‘All snakes, no ladders, everything counts, but maybe nothing matters’ Burn Up With The Trees


Dan Kelly isn’t just a songwriter; he’s a world-builder. The multiple ARIA and AMP Award nominee’s albums arrive after years of refinement, craftwork and tinkering. The music goes far beyond anything obvious or straight ahead to encompass the nexus of Dan’s idiosyncratic perspective, unerring gift for character portraiture and impressionistic storytelling. Each record acts like an epic Australian novel, but the arresting effervescent imagination of his beautiful melodies, masterful guitarwork and the saturated texture of the production.

Dan’s breakthrough albums with his band The Alpha Males, Sing The Tabloid Blues (2004), and the J Award-nominated Drowning In The Fountain Of Youth (2006) painted a frenetic portrait of Melbourne's share house life. Dan Kelly’s Dream (2010) presented a series of vignette travelogues of eccentrics and outsiders. Leisure Panic! (2015) made his focus geographical, a panorama of Northern New South Wales, introducing more folk and pastoral elements into his signature anime-inflected adventure rock.

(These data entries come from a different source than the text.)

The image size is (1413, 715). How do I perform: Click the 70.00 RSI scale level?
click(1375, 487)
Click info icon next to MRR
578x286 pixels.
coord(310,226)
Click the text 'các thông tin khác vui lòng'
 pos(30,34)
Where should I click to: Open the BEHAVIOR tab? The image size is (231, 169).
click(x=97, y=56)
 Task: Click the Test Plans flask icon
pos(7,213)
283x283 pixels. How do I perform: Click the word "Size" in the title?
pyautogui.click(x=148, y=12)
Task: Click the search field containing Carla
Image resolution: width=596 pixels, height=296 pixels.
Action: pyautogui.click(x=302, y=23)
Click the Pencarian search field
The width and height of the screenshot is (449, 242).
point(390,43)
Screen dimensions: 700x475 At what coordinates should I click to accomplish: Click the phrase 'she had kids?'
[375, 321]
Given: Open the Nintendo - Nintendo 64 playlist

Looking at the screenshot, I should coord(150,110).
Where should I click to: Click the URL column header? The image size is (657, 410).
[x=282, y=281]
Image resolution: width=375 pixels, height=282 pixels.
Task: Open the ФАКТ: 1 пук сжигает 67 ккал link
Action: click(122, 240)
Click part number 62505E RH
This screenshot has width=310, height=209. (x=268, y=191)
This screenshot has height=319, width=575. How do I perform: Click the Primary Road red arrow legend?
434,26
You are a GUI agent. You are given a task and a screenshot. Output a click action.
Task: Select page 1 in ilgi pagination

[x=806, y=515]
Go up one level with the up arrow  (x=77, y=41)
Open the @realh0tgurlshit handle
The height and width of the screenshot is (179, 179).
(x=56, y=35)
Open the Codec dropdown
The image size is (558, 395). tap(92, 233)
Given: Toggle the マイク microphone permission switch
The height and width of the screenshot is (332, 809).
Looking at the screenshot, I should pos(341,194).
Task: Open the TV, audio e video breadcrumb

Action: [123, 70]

A rumination on cycles of time, GOLDFEELS, takes us on a journey through the goldfields of Dja Dja Wurrung land in Central Victoria.

Birthed from a maelstrom of family grief and pandemic isolation, the album sounds as wide open as the landscapes that inspired it. Written by Dan alone at the piano, the album is sonically sparser than the infinite layer cake sound of previous records, with propulsive percussive energy locked into a heavy, steady groove. GOLDFEELS holds you in dawn and dusk, moments of reflection and speculation. Biblical imagery and apocalyptic raveups sit alongside lost love, the insidious pull of online radicalisation, environmental degradation and classic DK character odysseys like the epic Sea Shepherd Cook.

Produced and engineered by multi-instrumentalist Dan Luscombe (Courtney Barnett, The Drones, Amyl And The Sniffers), the album also features a crème de la crème, de la crème, crème de la crème of Australia’s most respected musicians: Tropical Fuck Storm’s Erica Dunn and Lauren Hammel, Jess Ribeiro, Amanda Roff (Harmony, Time For Dreams, Don Walker), Ben Woolley (Marlon Williams), award-winning saxophonist Julien Wilson, Gus Agars (Marlon Williams, Robyn Hitchcock), Peter Luscombe (Paul Kelly, The Black Sorrows) and Tom Lyncolgn (Harmony, Nation Blue).

While the album deals with darker and heavier themes than he has explored previously, it still brims with unexpected and invigorating moments of music on every track, pulling from influences from the most idiosyncratic sides of Sly Stone, Neil Young and John Lennon, flavours of yacht rock and classic indie rock.

Mostly, it still sounds like Dan Kelly music, just the next evolution forward for an artist who has always been driven to find new frontiers of imagination and exploration.